It’s not that we are anti-technology, but we tend to be the kinds of people who, once we have found the tool that works for us, see little reason to buy each latest model as it comes out. Rather than ask, “What new tools might I get?” we try to think about, “What do I need or want to do, and what tool will help me accomplish that best?”
My husband and I got a kick out of the sales reps from Century Tel who stopped by our house recently to congratulate us on our years of being “such good customers” and to offer us this really awesome deal where we could bump our internet speed up astronomically at no charge. All we would have to do is add a cable TV package. They were all smiling and nodding until we told them that we don’t have a television. The two young men stopped cold. Then one of them said, “My mom tried to get us to watch less television. I guess that would be one way.” Then the other one said, in apparent disbelief, “You don’t have a television at all?” We smiled and said no, and they thanked us for our time and headed on down the street to knock on the doors of other good customers.

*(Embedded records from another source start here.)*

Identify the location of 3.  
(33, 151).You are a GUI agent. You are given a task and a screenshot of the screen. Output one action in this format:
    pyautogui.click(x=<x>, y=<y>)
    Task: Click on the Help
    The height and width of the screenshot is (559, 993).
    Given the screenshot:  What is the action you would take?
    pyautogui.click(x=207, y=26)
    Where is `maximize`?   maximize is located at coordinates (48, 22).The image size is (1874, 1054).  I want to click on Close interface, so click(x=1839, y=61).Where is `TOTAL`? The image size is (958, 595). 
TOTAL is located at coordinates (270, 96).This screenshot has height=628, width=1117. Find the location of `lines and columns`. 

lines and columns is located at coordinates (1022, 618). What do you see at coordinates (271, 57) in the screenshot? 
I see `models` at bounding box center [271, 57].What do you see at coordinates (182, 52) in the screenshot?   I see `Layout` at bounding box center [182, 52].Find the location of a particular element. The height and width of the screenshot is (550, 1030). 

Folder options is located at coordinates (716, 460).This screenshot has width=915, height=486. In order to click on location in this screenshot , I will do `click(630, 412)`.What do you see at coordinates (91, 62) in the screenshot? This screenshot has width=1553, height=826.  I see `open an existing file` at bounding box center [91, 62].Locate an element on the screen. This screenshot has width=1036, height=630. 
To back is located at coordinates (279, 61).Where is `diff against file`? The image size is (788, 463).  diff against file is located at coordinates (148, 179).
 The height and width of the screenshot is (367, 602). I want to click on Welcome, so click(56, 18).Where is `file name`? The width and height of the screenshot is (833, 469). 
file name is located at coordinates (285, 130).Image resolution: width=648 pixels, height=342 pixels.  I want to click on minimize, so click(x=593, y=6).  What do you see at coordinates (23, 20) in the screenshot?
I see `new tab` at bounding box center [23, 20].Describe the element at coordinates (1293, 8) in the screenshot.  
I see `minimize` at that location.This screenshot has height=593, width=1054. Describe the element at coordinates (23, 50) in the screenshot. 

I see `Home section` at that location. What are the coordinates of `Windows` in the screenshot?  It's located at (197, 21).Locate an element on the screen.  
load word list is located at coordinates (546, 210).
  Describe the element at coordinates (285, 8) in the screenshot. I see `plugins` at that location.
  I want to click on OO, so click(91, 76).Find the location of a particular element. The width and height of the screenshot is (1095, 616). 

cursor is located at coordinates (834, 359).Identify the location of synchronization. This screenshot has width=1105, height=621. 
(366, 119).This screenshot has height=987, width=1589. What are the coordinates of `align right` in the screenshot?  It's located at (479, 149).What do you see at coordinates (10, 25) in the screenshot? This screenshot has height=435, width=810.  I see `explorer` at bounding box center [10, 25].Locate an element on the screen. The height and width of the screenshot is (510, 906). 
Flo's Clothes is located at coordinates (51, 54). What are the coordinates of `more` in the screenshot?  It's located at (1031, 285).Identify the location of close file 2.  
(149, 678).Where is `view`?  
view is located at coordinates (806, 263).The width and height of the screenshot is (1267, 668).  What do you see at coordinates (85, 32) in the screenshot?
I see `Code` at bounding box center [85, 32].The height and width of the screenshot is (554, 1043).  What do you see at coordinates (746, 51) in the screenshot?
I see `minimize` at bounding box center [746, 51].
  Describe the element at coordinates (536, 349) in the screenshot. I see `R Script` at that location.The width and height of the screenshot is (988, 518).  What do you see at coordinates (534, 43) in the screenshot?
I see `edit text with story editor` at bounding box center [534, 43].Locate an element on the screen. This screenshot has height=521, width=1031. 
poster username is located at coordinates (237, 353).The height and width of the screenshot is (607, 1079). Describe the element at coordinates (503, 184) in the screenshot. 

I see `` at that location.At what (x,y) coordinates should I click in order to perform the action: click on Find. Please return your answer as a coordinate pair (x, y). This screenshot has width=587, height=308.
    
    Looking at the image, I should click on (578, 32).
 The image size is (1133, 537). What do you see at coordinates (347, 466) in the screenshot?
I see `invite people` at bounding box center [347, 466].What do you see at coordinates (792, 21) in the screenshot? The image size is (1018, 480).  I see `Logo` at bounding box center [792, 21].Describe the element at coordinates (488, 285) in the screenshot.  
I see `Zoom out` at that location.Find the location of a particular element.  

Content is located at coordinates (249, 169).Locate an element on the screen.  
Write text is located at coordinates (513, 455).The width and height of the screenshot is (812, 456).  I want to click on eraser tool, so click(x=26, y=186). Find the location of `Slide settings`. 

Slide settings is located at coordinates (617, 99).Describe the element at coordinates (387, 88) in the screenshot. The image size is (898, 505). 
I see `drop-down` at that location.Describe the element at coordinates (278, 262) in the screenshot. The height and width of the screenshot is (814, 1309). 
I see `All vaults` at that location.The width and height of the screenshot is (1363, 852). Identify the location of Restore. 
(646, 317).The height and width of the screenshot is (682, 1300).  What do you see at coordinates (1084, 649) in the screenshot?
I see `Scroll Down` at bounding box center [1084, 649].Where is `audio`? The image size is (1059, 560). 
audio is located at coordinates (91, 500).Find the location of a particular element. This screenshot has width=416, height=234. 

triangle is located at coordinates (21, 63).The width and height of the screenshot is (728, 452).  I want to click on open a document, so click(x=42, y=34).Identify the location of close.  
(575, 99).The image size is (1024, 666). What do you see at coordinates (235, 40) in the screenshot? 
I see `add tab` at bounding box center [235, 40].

Like I said, I was thrilled to get an iPad recently and am enjoying learning what I can do with it. However, I’m trying not to get caught up completely in the “cool factor” and start downloading apps willy nilly before I even figure out what I might need them for. Rather, I am trying to take a more thoughtful approach and think about the things I already do and then find out whether there is an app that would help me do those things more easily. But I can already sense what a time bandit this device could turn out to be.
This morning I decided to get out the list of books I want to read (which I have been writing down in a little moleskin notebook that I carry with me everywhere) and enter them into a virtual bookshelf using Goodreads. Oh my! That could turn out to be very addictive. So far, I have resisted the impulse to click “buy immediately” or “download this eBook now,” but I spent way more time than I expected entering book titles (already read and to-read), remembering other books I have already ready, checking out what my virtual “friends” have read, browsing the new releases, reading reviews, looking at photos of authors. It was just as fun as browsing in a library or bookstore, but I could do it in my pajamas, Before I knew it I had added 141 books to my “to-read” list. The trick will be to actually read some of these books and not just keep playing around with this really cool app and building more and more virtual bookshelves.